Put it down to vagaries of personal taste but I had no interest in the spelling bee documentary Spellbound though was excited by the idea of Stefan Fatsis’ Word Freak: Heartbreak, Triumph, Genius, and Obsession in the World of Competitive Scrabble Players (2001). Maybe I just didn’t want to watch a film about kids no matter how human the interest or maybe the book just promised more substance.

In any case the book was something of a disappointment so maybe I should check out the film in case my mind has led me astray on that as well. Word Freak just shows too much the work of a journeyman sports journalist (except maybe for concision: it runs at least 60-70 pages too long). I’ll admit that probably the play-by-play descriptions just will never interest me but otherwise there’s not much from the title in the book. “Heartbreak” pretty conventional, “triumph” pretty much just winning a Scrabble game, not the slightest trace of “genius” but there is admittedly a whopping lot of “obsession.” Maybe a third of the way through it becomes apparent that Fatsis has chosen the obsessive, dysfunctional characters for their color (that journalist eye) and ignored the bulk of Scrabble players. Towards the end he even admits this and includes a brief interview with three women players that’s almost condenscending (he won’t come out and say there are so few competitive women players because of biology but that’s what he’s tiptoeing around) and perhaps intended to make up for some quasi-misogynist remarks earlier.

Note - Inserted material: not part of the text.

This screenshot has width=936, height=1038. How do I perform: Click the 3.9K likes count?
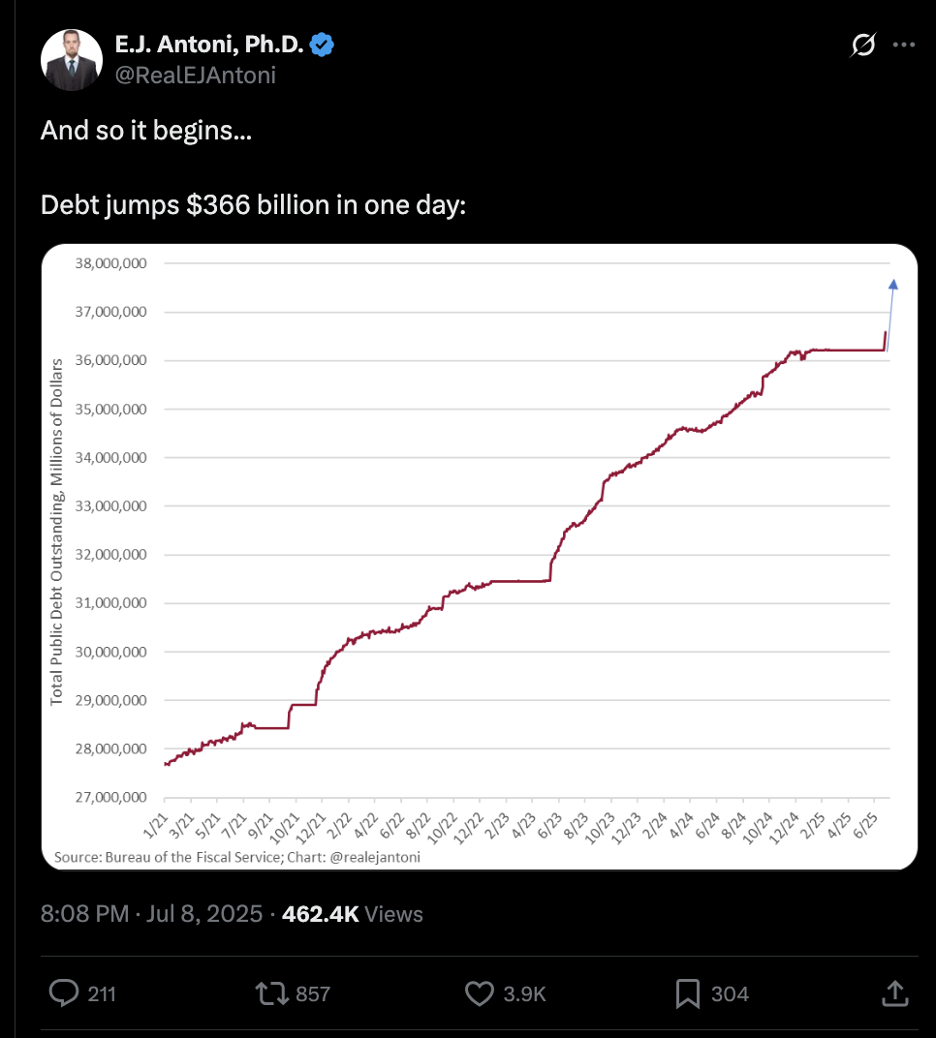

There are other issues. The front cover quote from the Los Angeles Times promises it “dances between memoir and reportage” (like that’s supposed to attract readers: “Hey honey, here’s one that hasn’t settled into solid memoir. Let’s get it.”). And much of the book is indeed Fatsis trying to become a champion Scrabble player as judged by the official rankings. But he reveals way too little of himself to be effective as memoir and is just too pedestrian a writer for the sort of craziness or insight or detachment that’s needed. Clip out a few sentences and Word Freak could pretty much have been written by anybody, something that couldn’t be said for other subcultural trawls like, say, Jeff Greenwald’s Future Perfect : How Star Trek Conquered Planet Earth or Tony Horwitz’s Confederates in the Attic.

The problem with writing a review in this fashion is that it gives the impression that the book is worthless which is not the case. Word Freak is fairly entertaining; I just expected something more substantial. Moving back to taste, most interesting to me were the sections on how various players broke down and analyzed the game, figuring out methods and strategies to maximize scores, creating word lists, arguing about acceptable usages, etc. And so it goes.